Continuity between phase conductors, neutral, and ground

Jacobbaker522

Member
Location
Idaho
Occupation
Electrician
Hey everyone,

I had a client contact me after she woke up in the middle of the night to a loud pop. When she got up the next morning all of her individual breakers in a main lug panel had tripped. She reset all of the breakers and everything held. She then called me to come take a look. When I arrived I tightened all of the connection on each breaker as well as the incoming feeders into her panel. This unit is a condo building and her service is 120/208. I grabbed my multimeter to check voltage and continuity. All voltage read correct, but I checked continuity I was getting a very loud ring between both phase conductors, neutral, and both phase conductors to ground. I was also reading over 500 ohms when checking between phases. The panel was energized while I was doing this test so I am assuming that is why I had such high resistance between everything. My question is why would I have continuity with a high pitch ring on my fluke meter between my phase conductor and grounding conductor. Wouldn't this indicate a short?

Thanks for your help.
 

Jacobbaker522

Member
Location
Idaho
Occupation
Electrician
Why are you checking continuity on live circuits?
Meters have been known to explode when this is done.
----
Please list the conductors named in the title of the electrical forum thread. The data after this point is separate material with no connection to the electrical forum thread.

== SUPPLIED MATERIAL ==
----
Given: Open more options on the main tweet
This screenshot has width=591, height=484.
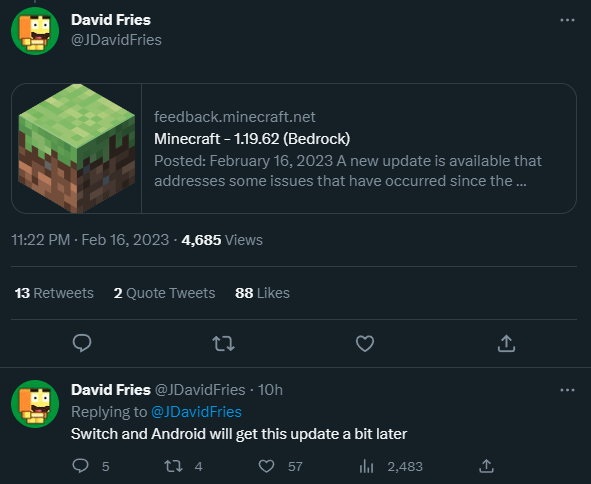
----
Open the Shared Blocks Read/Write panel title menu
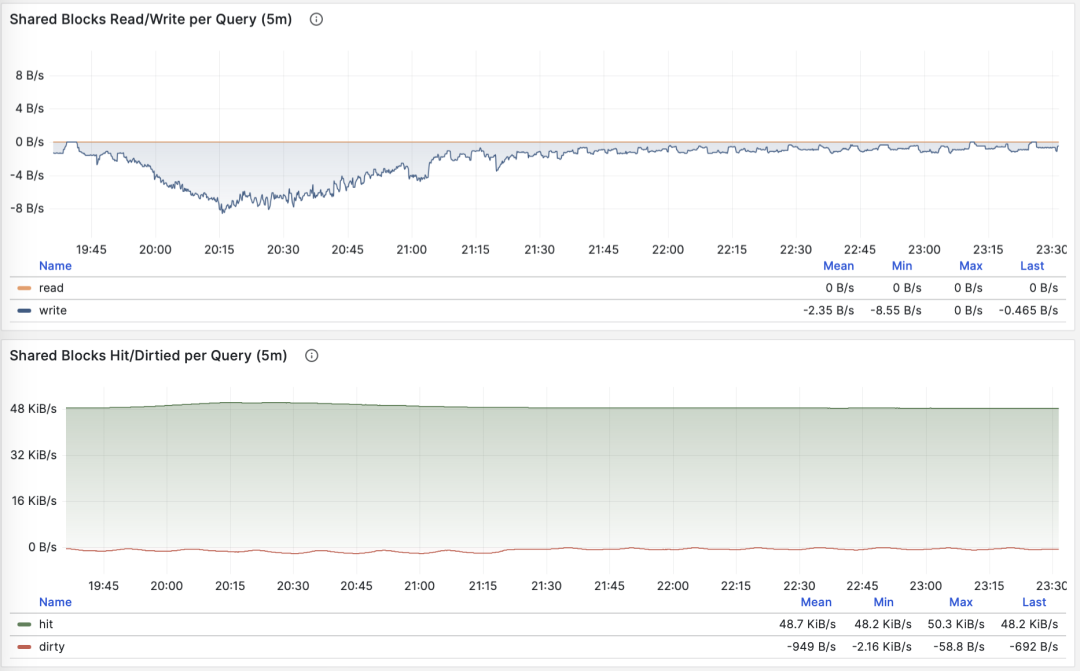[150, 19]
----
== THE RESPONSE ==
- Phase conductors
- Neutral
- Ground